Segment Start: PROVIDED RECORDS

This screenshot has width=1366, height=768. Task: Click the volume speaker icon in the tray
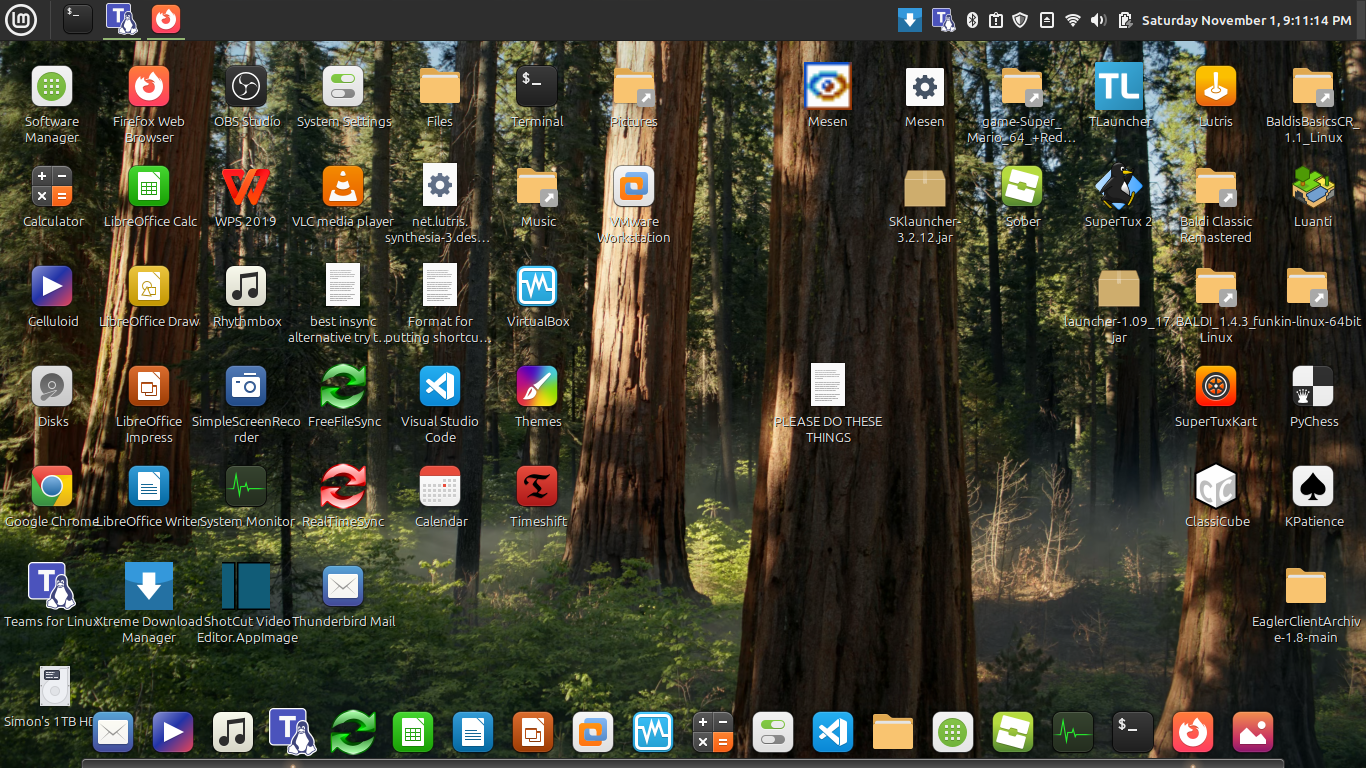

Segment End: PROVIDED RECORDS
Segment Start: PROVIDED RECORDS

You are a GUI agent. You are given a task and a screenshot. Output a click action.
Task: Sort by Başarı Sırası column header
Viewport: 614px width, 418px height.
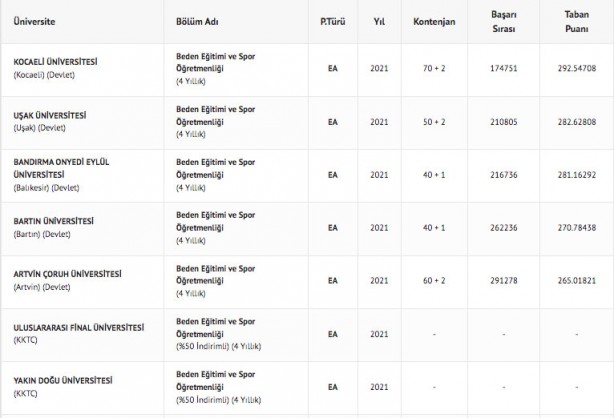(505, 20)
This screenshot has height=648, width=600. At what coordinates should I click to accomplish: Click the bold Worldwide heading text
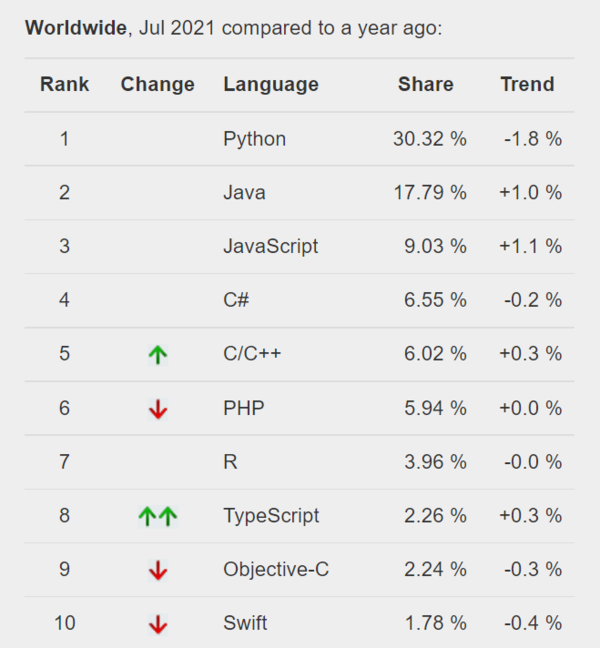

Segment End: PROVIDED RECORDS
Segment Start: PROVIDED RECORDS

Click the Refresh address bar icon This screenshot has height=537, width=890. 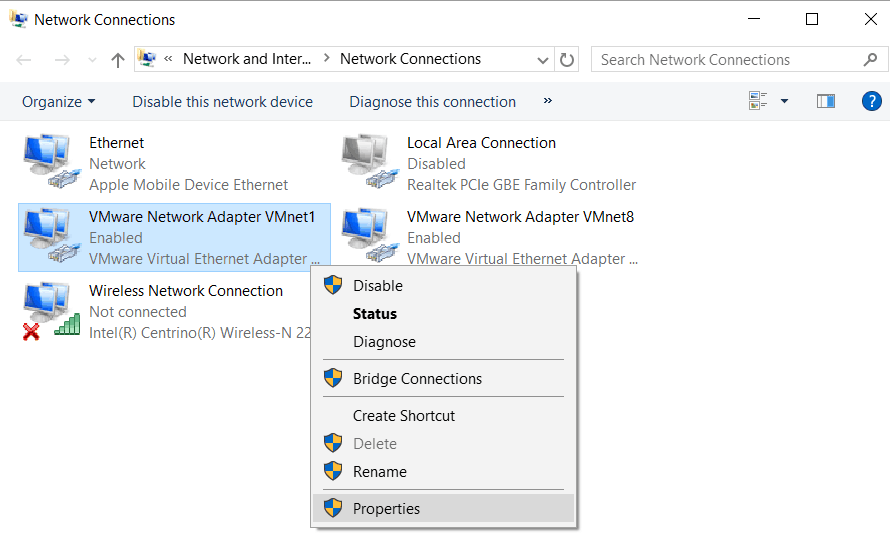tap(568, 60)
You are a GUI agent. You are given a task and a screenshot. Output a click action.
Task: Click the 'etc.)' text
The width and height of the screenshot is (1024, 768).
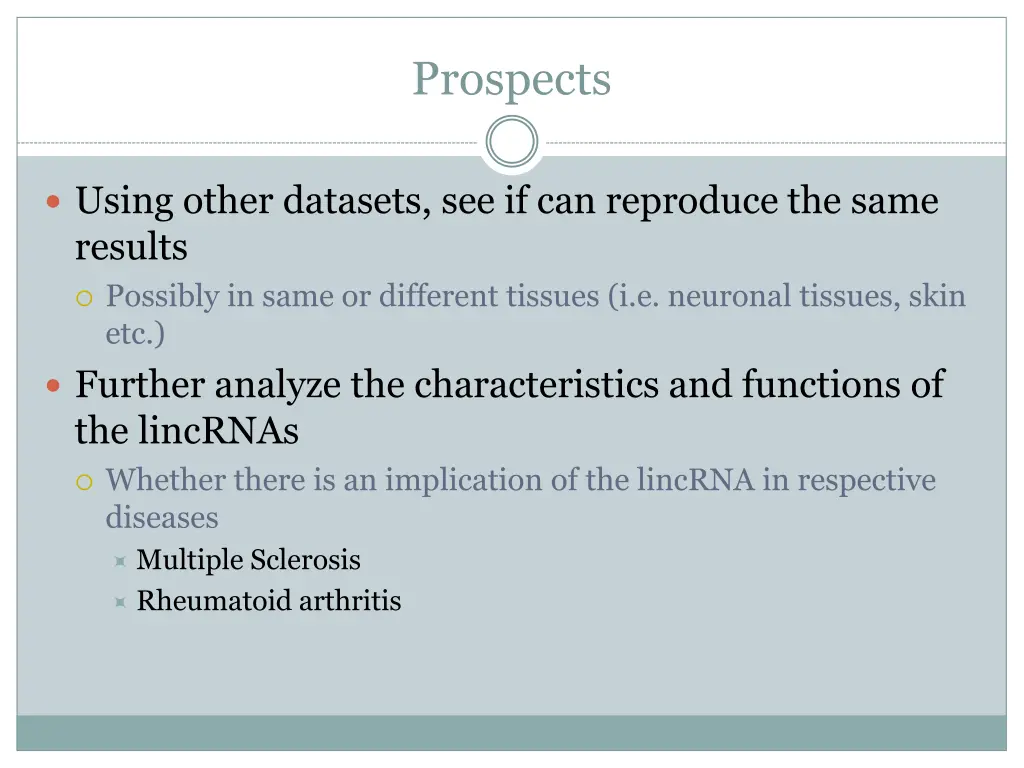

Segment End: PROVIDED RECORDS

__WORK REQUIRED__
Return the stretch of data that begins with the line showing "Viewport: 614px width, 418px height." and goes on through the line showing "This screenshot has height=648, width=600.", exactly, with pictures removed.

__EXERCISE RESPONSE__
Viewport: 614px width, 418px height.
(505, 20)
This screenshot has height=648, width=600. At what coordinates should I click to accomplish: Click the bold Worldwide heading text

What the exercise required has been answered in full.